A presença de sais solúveis em edifícios antigos é muito frequente, visto estes edifícios estarem sujeitos, ao longo da sua vida útil, a contaminação com sulfatos (ambientes com elevados níveis de poluição), cloretos (ambientes perto da costa marítima) ou nitratos (materiais de construção contaminados por dejetos, ou zonas de construção localizadas anteriormente como acomodação de animais).

A ação dos sais facilita o processo de erosão. Outras causas de erosão são o impacto da chuva e do vento. A ação do vento provoca erosão também na medida em que, ao transportar areias e poeiras, atua fisicamente nas paredes de taipa com um efeito abrasivo. De acordo com Kerali (2001), esta ação torna-se obviamente mais gravosa em conjunto com a ação da água.

Presença de humidade e desenvolvimento biológico

Uma humidade relativa do ar interior elevada, mais de 70%, é identificada como uma das principais causas do crescimento de fungos e da proliferação de ácaros (McGregor et al. 2012).

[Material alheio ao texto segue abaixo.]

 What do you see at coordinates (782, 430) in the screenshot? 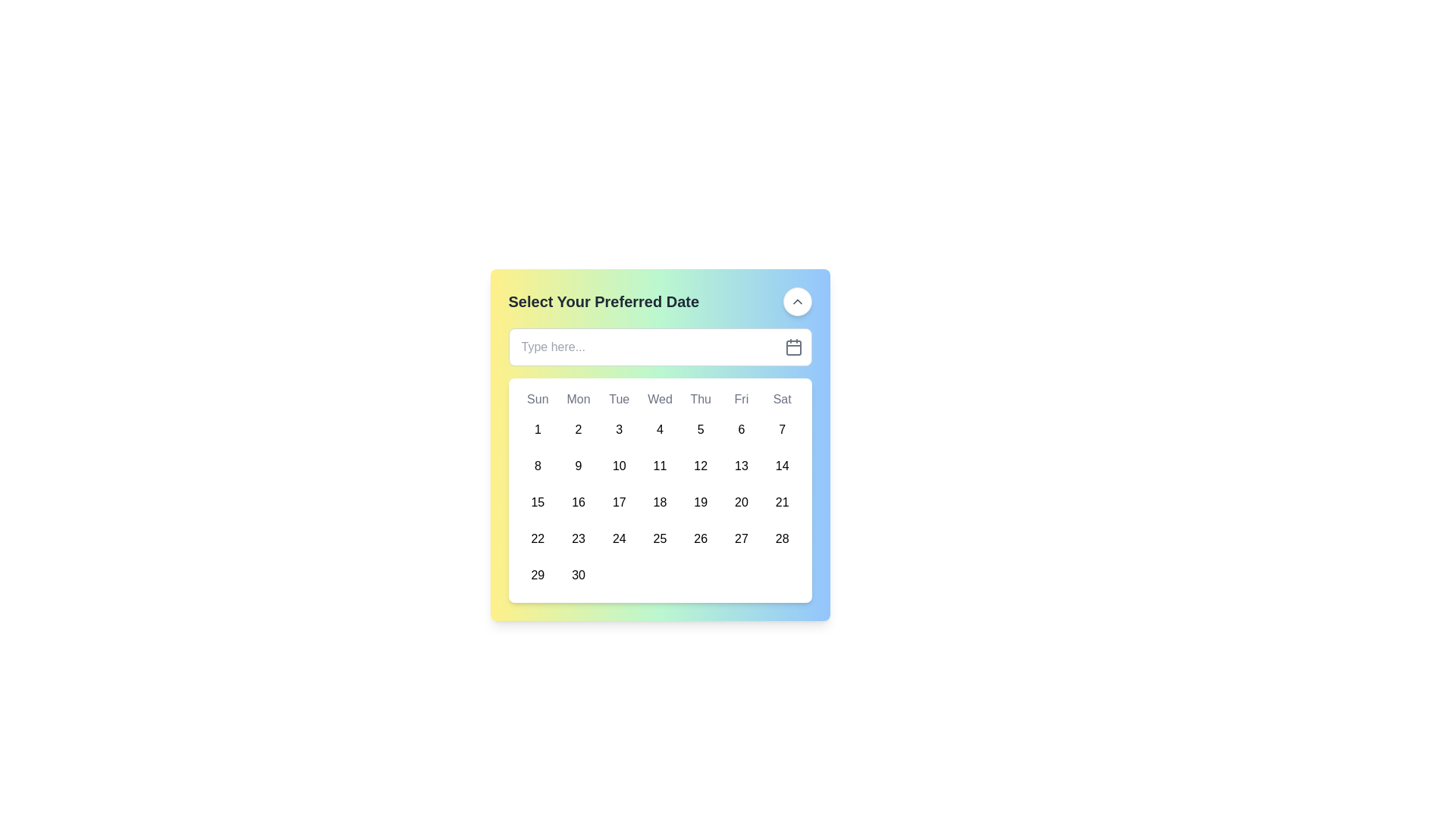
I see `the circular button displaying the number '7'` at bounding box center [782, 430].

A tendência atual dos materiais de construção é serem substituídos por alternativas mais sustentáveis. McGregor et al. (2012) refere Rode et al. (2005) e Padfield (1998) que consideram que uma das vias de conseguir este objetivo pode ser de forma passiva, controlando os níveis de humidade no interior das habitações com o recurso à utilização de materiais de construção porosos e higroscópicos. O material terra apresenta essa vantagem, não só pela sua baixa energia incorporada mas também pela alta capacidade de adsorção de humidade (Minke 2006). Porém, esta característica também facilita o desenvolvimento biológico, por exemplo o aparecimento de fungos (Röhlen 2012), conforme se pode visualizar na Figura 2.10. Além da temperatura e humidade, muitas vezes associadas à exposição do edifício e das suas paredes, o teor elevado de nutrientes no substrato estimula o crescimento de fungos e outras forma biológicas, o que muitas vezes poderá acontecer caso a seleção da terra não tenha sido eficiente.

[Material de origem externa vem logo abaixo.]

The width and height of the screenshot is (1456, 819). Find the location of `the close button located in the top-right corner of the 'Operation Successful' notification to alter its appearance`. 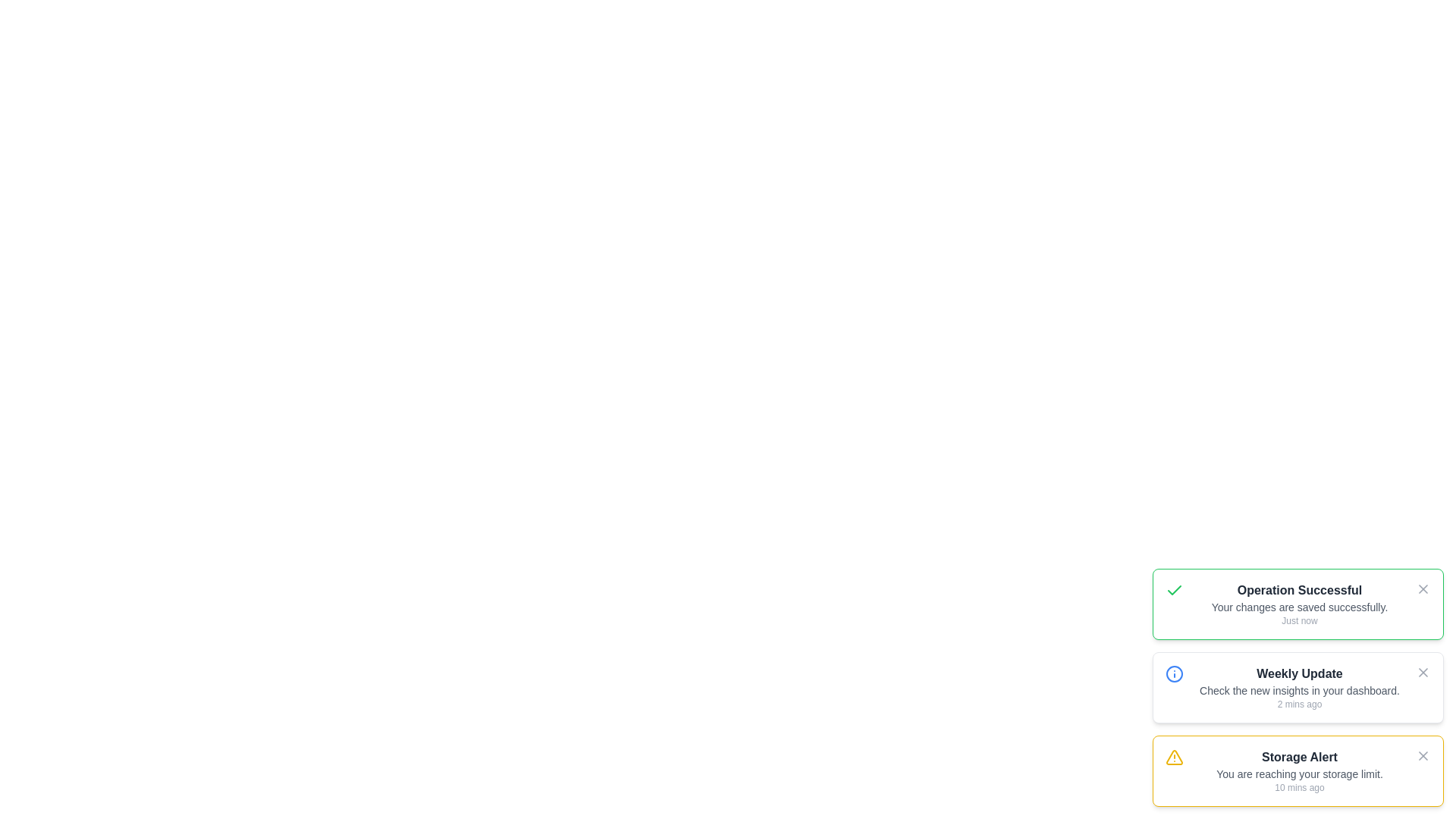

the close button located in the top-right corner of the 'Operation Successful' notification to alter its appearance is located at coordinates (1422, 588).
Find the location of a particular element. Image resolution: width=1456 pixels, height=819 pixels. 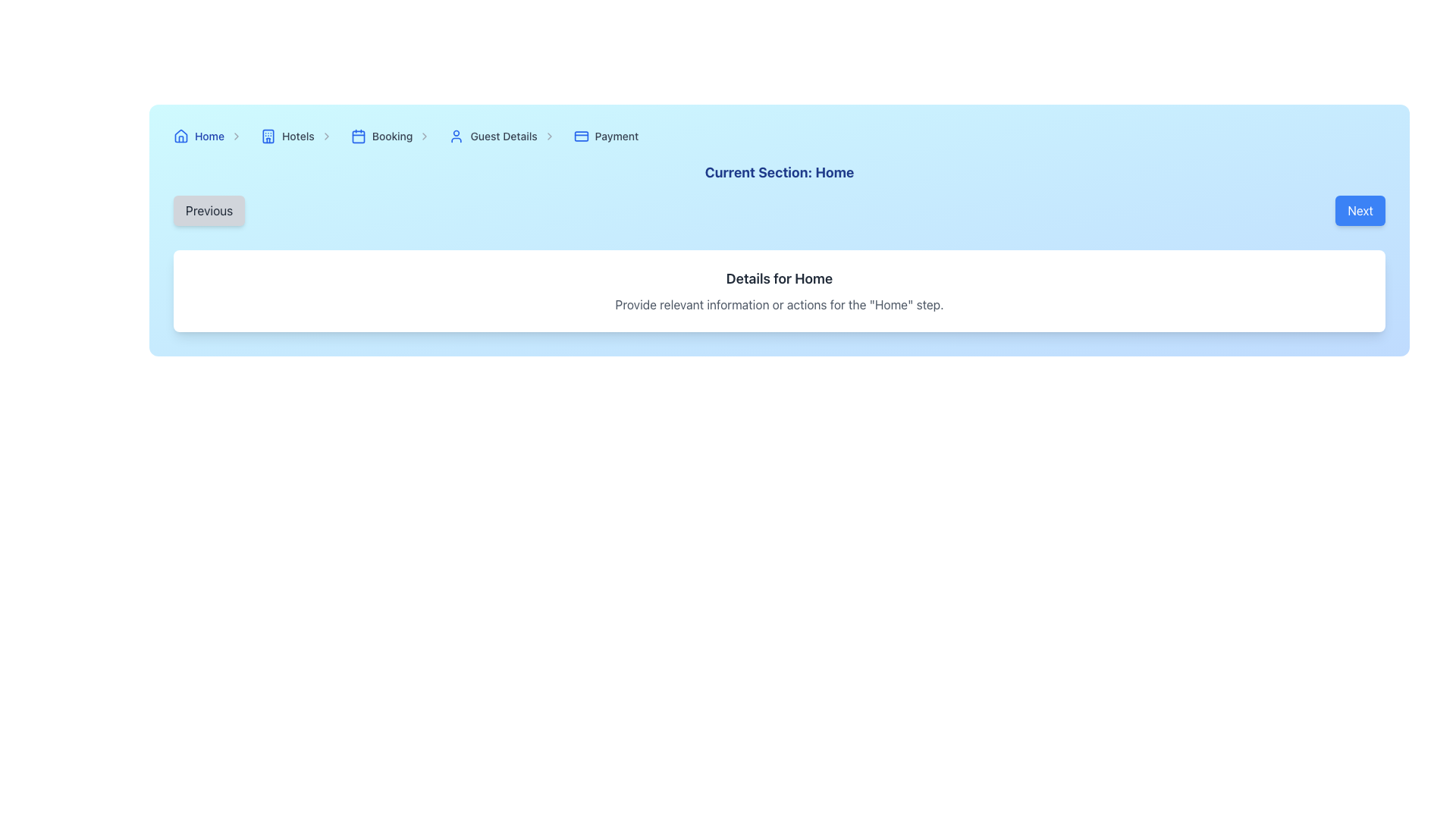

the user icon, which is a small blue silhouette located to the left of the 'Guest Details' text in the breadcrumb navigation bar is located at coordinates (456, 136).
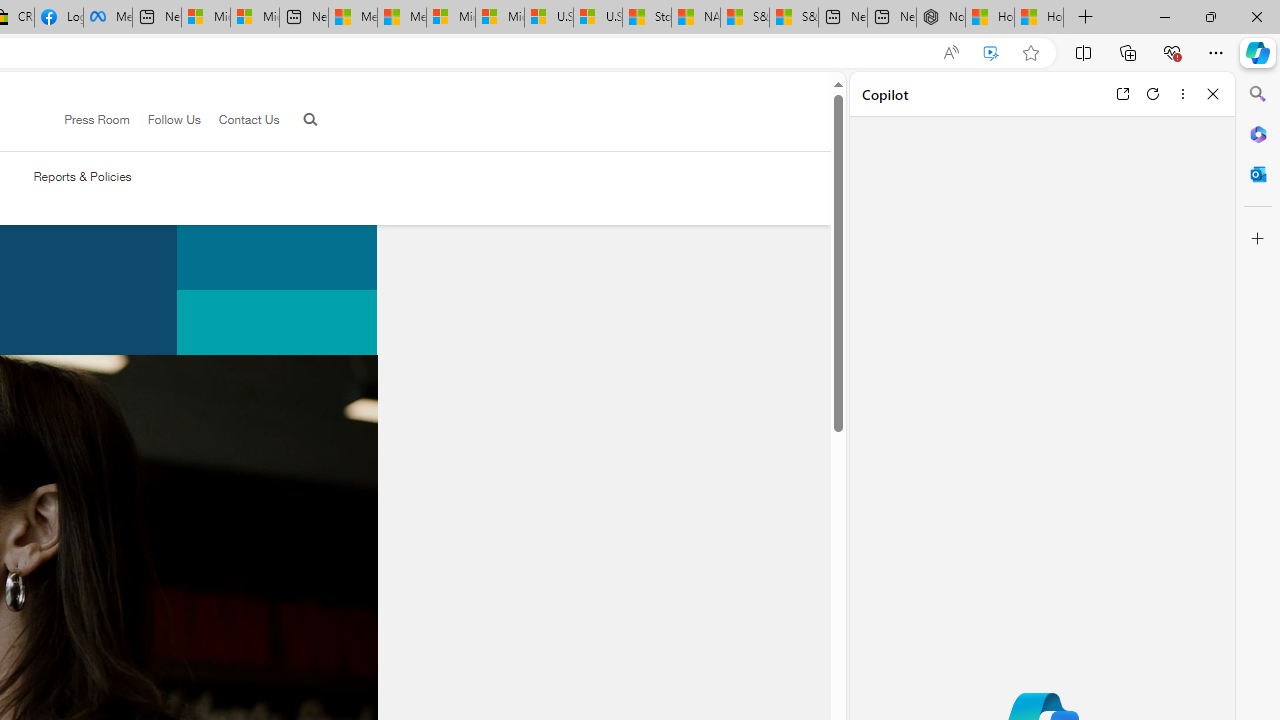 The height and width of the screenshot is (720, 1280). Describe the element at coordinates (107, 17) in the screenshot. I see `'Meta Store'` at that location.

Figura 2.10. Herdade de Afonseanes no Sobral da Adiça, onde se pode visualizar o crescimento de fungos na superfície da parede de taipa

De forma a identificar as principais formas de degradação e tipos de anomalias mais recorrentes em paredes de taipa foram efetuadas observações a cerca de trinta edifícios. Para esse efeito, foi elaborada uma ficha técnica

de inspeção (Figura 4.2) que permitiu recolher e registar de forma sistemática as informações mais relevantes sobre a edificação e sua envolvente. Este trabalho apresenta-se nas secções 4.2 e 4.3, e no Anexo A.